On April 16, 18 and 23, Pulitzer Prize winning poet Peter Balakian read at Claremont McKenna College, UCLA and Fresno State, respectively. His reading and autobiographical talk “Imagining the Past: Atrocity, Trauma and the Armenian Genocide,” given in conjunction with the commemorative events for April 24, focused on the impact of the Armenian past on his work.
Balakian discussed how he has worked through filaments of Armenian history to create his particular language and modes of representation. He emphasized that he writes about all the things poets write about: daily life, love, the body, nature, culture, war and politics, but that he has also been affected by the pull of history. His lecture and reading explored how his work has moved across generations in writing both poetry and memoir. He reflected on how a past historical event can be transformed by the literary imagination in the American literary tradition and cultural present. He also discussed how various family figures and ancestors have provided a grounding for his work. He discussed the impact of his great-great-uncle Krikoris Balakian (bishop in the Armenian church), who was one of the 250 cultural leaders arrested on April 24, 1915 at the onset of the Genocide, and his grandmother Nafina Aroosian, who was a survivor along with her two young daughters, enduring a harrowing death march into the Syrian desert.

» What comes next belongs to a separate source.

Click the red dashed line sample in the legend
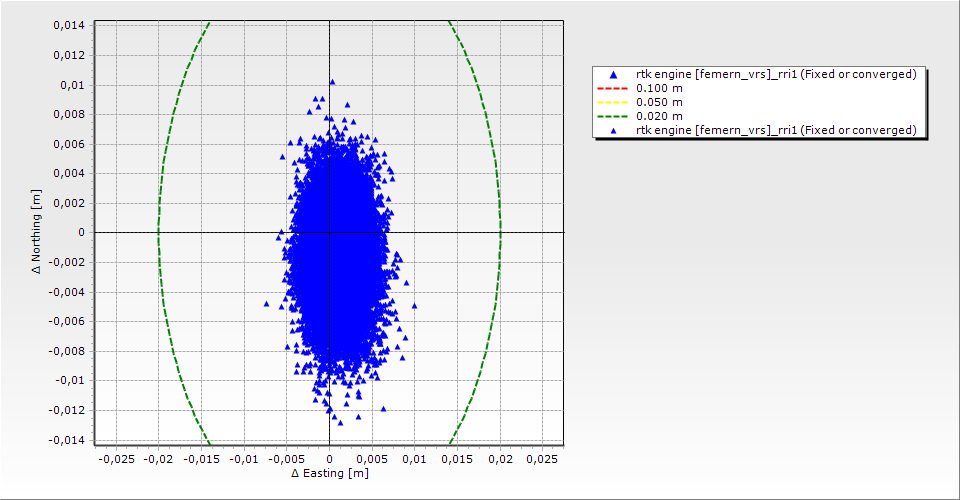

At Claremont McKenna College, Balakian was hosted by professor of history and Holocaust studies Wendy Lower and director of the Mgrublian Center for Human Rights. At UCLA, he was hosted by Professor Ann Karagosian, director of the Armenian Promise Institute, and at Fresno State he was hosted by Professor Barlow Der Mugerditchian and dean of the College of Education Professor Sergio LaPorta. The lectures were followed by robust question and answer sessions and book signings.